There are decades and decades of code written in cobol that run the modern banking system.
Multiply that code base size by like, 78.3, and you’re possibly in the same galaxy as the all the c++ codebases out there that will be maintained for the next 50 years.
Rust may eat the lunch of c++ moving forward, the language will never go away.
Just like COBOL! Seriously, _just like COBOL_. The language will fade in importance over time. C++ will be relegated to increasingly narrow niches. It will eventually only be found in "legacy" systems that no one wants to spend to rewrite. No one young will bother at all to learn C++ at all. Then, in a few decades, they'll be pulling folks like you and me out of retirement to maintain old systems for big bucks.
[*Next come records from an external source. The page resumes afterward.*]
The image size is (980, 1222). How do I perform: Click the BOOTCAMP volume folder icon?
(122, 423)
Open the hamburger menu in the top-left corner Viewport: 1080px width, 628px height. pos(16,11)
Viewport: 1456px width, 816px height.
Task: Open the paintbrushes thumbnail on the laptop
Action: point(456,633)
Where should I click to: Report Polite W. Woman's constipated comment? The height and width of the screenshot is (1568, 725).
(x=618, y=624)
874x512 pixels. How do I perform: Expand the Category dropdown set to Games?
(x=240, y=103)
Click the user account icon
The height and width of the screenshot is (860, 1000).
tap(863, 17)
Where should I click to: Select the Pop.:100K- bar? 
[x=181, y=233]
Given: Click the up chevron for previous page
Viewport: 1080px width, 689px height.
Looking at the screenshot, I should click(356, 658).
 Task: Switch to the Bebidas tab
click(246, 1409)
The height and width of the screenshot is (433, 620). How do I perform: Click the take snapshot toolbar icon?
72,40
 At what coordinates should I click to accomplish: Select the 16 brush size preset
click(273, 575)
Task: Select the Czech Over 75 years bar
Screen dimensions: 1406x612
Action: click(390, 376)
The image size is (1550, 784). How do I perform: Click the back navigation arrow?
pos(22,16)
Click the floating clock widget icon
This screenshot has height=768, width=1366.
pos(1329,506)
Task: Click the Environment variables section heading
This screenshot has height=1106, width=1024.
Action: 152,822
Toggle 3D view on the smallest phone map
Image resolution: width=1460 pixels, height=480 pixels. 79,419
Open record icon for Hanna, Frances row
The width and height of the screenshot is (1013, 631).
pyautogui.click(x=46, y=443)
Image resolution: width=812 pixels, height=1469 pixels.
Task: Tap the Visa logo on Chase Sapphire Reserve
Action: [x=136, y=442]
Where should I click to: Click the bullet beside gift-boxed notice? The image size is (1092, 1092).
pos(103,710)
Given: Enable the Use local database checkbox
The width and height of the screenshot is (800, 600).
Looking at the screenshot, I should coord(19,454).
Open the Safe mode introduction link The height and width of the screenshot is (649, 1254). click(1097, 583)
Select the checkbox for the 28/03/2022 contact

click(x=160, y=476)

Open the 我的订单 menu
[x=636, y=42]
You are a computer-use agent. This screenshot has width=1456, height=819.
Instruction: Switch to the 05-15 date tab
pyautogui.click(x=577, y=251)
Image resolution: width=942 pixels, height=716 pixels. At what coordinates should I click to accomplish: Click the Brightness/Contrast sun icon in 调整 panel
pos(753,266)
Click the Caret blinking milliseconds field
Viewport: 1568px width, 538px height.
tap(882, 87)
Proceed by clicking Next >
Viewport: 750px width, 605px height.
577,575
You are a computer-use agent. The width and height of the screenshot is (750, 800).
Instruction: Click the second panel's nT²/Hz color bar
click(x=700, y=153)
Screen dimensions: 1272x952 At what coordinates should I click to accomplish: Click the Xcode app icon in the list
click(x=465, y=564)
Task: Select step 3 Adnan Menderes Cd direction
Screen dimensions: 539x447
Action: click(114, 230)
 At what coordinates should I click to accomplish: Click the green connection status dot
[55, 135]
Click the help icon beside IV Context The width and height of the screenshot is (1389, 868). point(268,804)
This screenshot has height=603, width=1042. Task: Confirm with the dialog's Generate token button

I doubt this analysis. The base of computing where C++ is used is exponentially larger than the base where COBOL was used. In particular the compilers we currently use are written in it.
Abso-fkn-lutely! Stable computing protocols of all sorts don’t go away overnight and that is something everyone in IT should absolutely get used to. I expect C/C++ to live long beyond 2050.
Multiply that code base size by like, 78.3, and you’re possibly in the same galaxy as the all the c++ codebases out there that will be maintained for the next 50 years.
Rust may eat the lunch of c++ moving forward, the language will never go away.